Ia kini tak terlalu peduli pada masalah perasaan. Ia tak peduli tentang asmara, yang dipedulikannya hanyalah nilai pelajarannya dan sekolah. Hinata tak punya teman, tapi ia tak terlalu memusingkan hal itu lagi. Ia berkencan, tapi tak pernah berpacaran. Ia bahkan tak ingat nama orang yang menjadi ciuman pertamanya. Terkadang Hinata berpikir mengapa hal kecil seperti sakit hati mampu mengubah segala sesuatu.

Ya, hal kecil itulah yang mengubah hidupnya.

Dan sekarang, seseorang yang hampir sama berdiri didepannya.

"Perempuan itu," katanya sambil menunjuk Hinata dengan dagunya. "Apa dia kekasihmu?"

Si pria yang masih memeluknya terdiam sesaat, wajahnya semakin pucat.

"Bukan."

"Humm, boleh untukku?" tanya si pria asing dengan santai. Tangannya yang besar mencengkram lengan atas Hinata dan menariknya bangun dari pangkuan lelaki itu. "Pergilah, aku ingin menikmati wanitaku sendirian."

Hinata tak tahu apa yang sebetulnya sedang terjadi, sesaat ia di peluk dan di cium, lalu tiba-tiba ia dipaksa berdiri oleh seseorang yang benar-benar asing. Ia kebingungan. Dan kepalanya makin sakit saat digunakan untuk berpikir.

"Kau mabuk?" tanyanya saat mereka sudah benar-benar ditinggal sendiri. "Mulutmu bau alkohol."

Hinata masih diam bahkan saat pria itu mulai menggerayangi tubuhnya.

"Tapi aku lebih suka kau seperti ini." katanya lagi, kali ini dengan berani mendaratkan kecupan-kecupan kecil dibibir Hinata. "Mudah dikendalikan."

Dan kemudian ia memagut bibir Hinata kasar. Tangannya mengelus punggungnya, membuka pengait bra Hinata, dalam satu gerakan melepasnya hingga terbuka. Lidahnya yang menyerobot masuk mulai menjelajah, sementara tangannya sibuk menurunkan celana dalam Hinata. Saat ia sudah benar-benar telanjang, tubuhnya dibaringkan diatas meja. Dan lelaki itu berlutut diantara kedua kakinya yang terbuka lebar.

Jemarinya membelai bulu-bulu halus yang tumbuh disekitar kewanitaannya. Perbuatan itu membuat Hinata menahan napas, terlebih saat lelaki itu memutuskan bergerak lebih jauh. Jari-jarinya membuka lebar, naik turun dengan gerakan perlahan yang menyiksa.

Rasa asin darah terasa diujung lidahnya saat bibir bawah Hinata digigit terlalu kuat. Tubuhnya gemetar seakan menggigil. Dan jari-jari pria itu tak juga berhenti. Kali ini, dua jari memasukinya. Keluar masuk dengan gerakan perlahan. Sementara ibu jarinya memijat klitorisnya.

Ini pertama kalinya bagian yang paling tersembunyi itu diperlakukan seperti ini. Sebelumnya tak ada lelaki yang menyentuhnya di bawah sana. Hinata memang beberapa kali menjalin hubungan, tapi hubungan itu tak pernah sampai ke tahap yang lebih intim. Selalu ada hal yang membuat mereka memutuskan berpisah sebelum hal itu terjadi. Jika bukan karena si lelaki yang bosan dengan sikap pemalu Hinata, bisa dipastikan pekerjaan mereka yang menjadi hambatan.

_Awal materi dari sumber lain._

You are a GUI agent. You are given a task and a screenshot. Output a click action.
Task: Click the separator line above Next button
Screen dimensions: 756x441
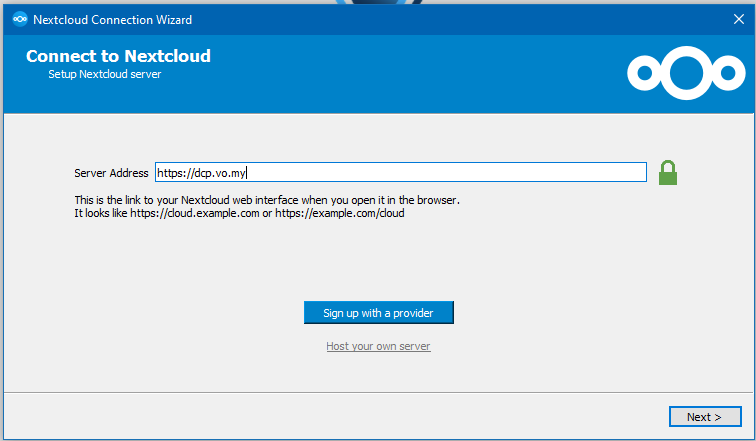click(378, 393)
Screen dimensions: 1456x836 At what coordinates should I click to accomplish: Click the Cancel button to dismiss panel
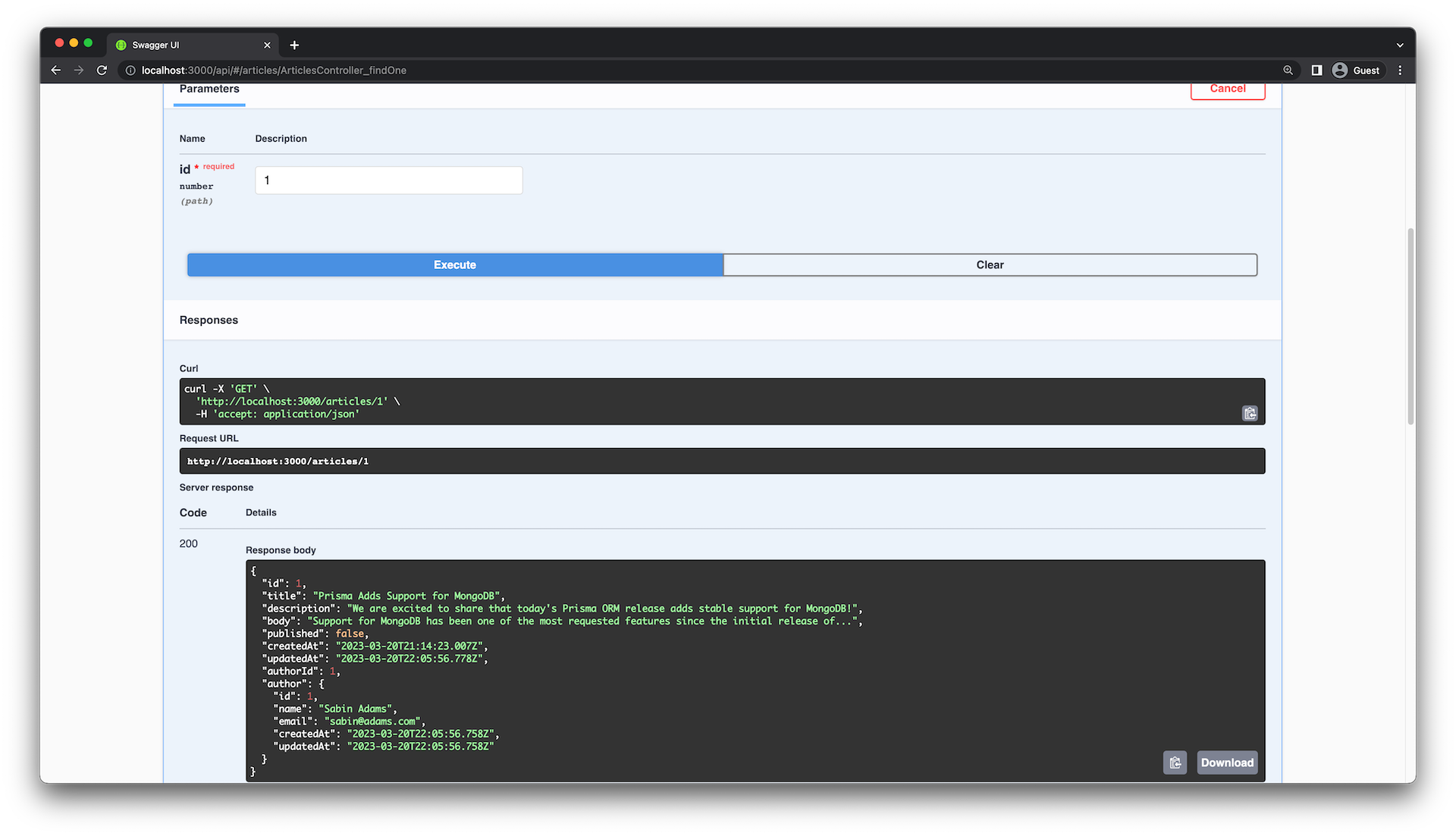click(1228, 88)
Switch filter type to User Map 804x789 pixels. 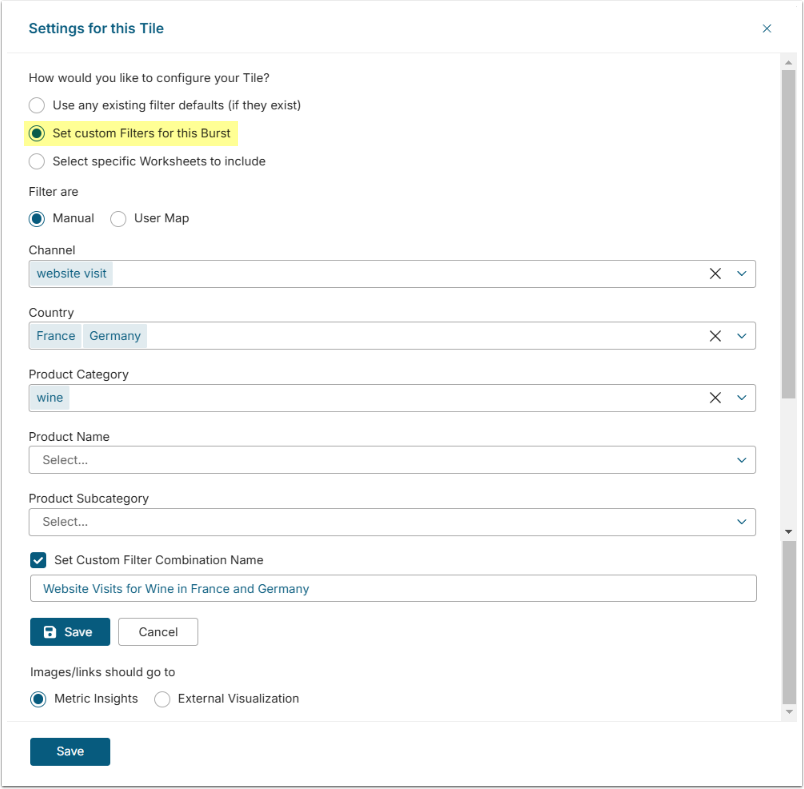pos(118,219)
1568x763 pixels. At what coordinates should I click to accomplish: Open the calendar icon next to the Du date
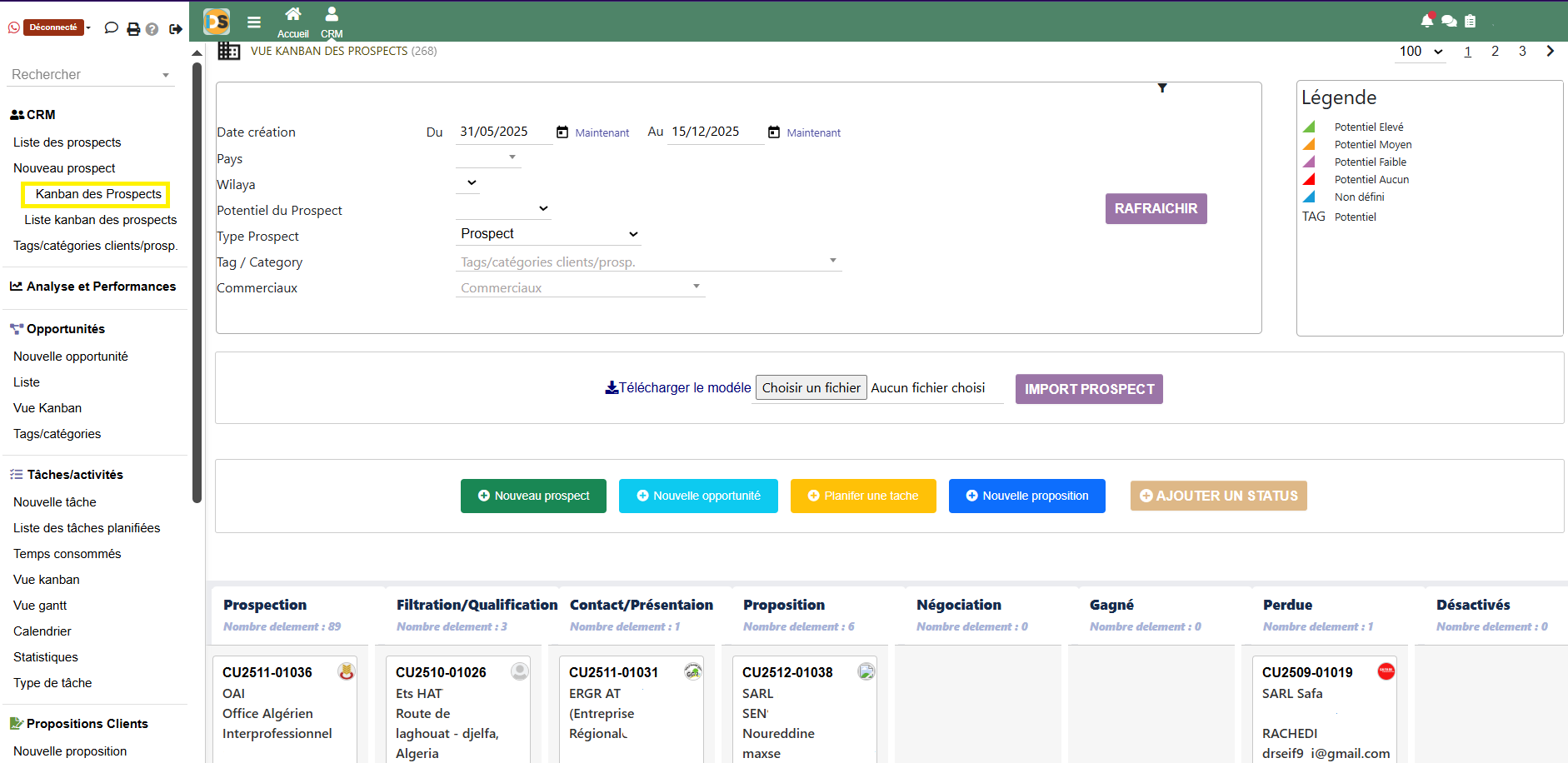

Suara retsleting yang diturunkan mengaburkan pikirannya, saat membuka mata, ia melihat benda kebanggaan lelaki mengacung bangga didepannya. Besar dan tampak sangat keras. Perlahan benda itu digesekan, sedikit demi sedikit memasuki tubuhnya. Dan Hinata kembali merasa napasnya tercuri.

Tubuhnya terasa sangat penuh dan tidak nyaman, tapi pria itu tidak mau berhenti. Kedua tangannya justru menangkup payudara Hinata dan memijatnya kasar. Membuat rasa tak nyaman Hinata makin menjadi. Dan dalam satu hentakan kuat, tubuh mereka akhirnya menyatu. Jeritan kesakitan Hinata yang memenuhi ruangan berpadu dengan geraman kepuasan lelaki itu.

.

.

Hinata terbangun dengan perasaan bingung.

Ia tak pernah merasa selemas ini sepanjang hidupnya. Kepalanya sakit, tenggorokannya kering, tubuhnya kaku dan kakinya sulit digerakan. Sinar matahari yang menyorot langsung kematanya, membuat segala sesuatu menjadi dua kali lebih buruk.

Matanya kesulitan melihat, meski begitu, Hinata sangat yakin ia tidak sedang berada dikamarnya. Ia biasa tidur di futon dengan piyama bergambar teddy kesukaannya, bukan ranjang besar seperti ini dan hanya memakai kemeja kebesaran . Saat terbangun, dinding dari kayu yang akan pertama kali ia lihat, bukan dinding bercat putih bersih seperti ini.

Sebenarnya apa yang terjadi?

Kepalanya yang sakit memaksanya berhenti berpikir dan mulai menjelajahi seluruh kamar mencari toilet. Dan saat akhirnya berhasil menemukan ruangan kecil itu, ia tak membuang waktu lagi untuk membuang seluruh isi perutnya.

Setelah sedikit tenang, ia memutuskan untuk membersihkan diri. Lalu ia akan mencari tahu apa yang sebenarnya terjadi.

.

.

Ada setidaknya seratus panggilan tak terjawab dan tigapuluh pesan. Hampir semuanya datang dari teman kerjanya. Yang terbanyak datang dari Hiroshi. Entah apa yang membuat lelaki jadi begitu perhatian. Anehnya, saat temannya yang lain menanyakan keberadaan atau keadaan Hinata, Hiroshi justru minta maaf berkali-kali.

Apa maksudnya?

Tak mau ambil pusing, Hinata mulai memakai pakaiannya yang secara ajaib sudah dilaundry dan terlipat rapi. Isi tas dan dompetnya masih lengkap, tak ada yang hilang. Sepatunya sedikit lecet, tapi masih bisa digunakan.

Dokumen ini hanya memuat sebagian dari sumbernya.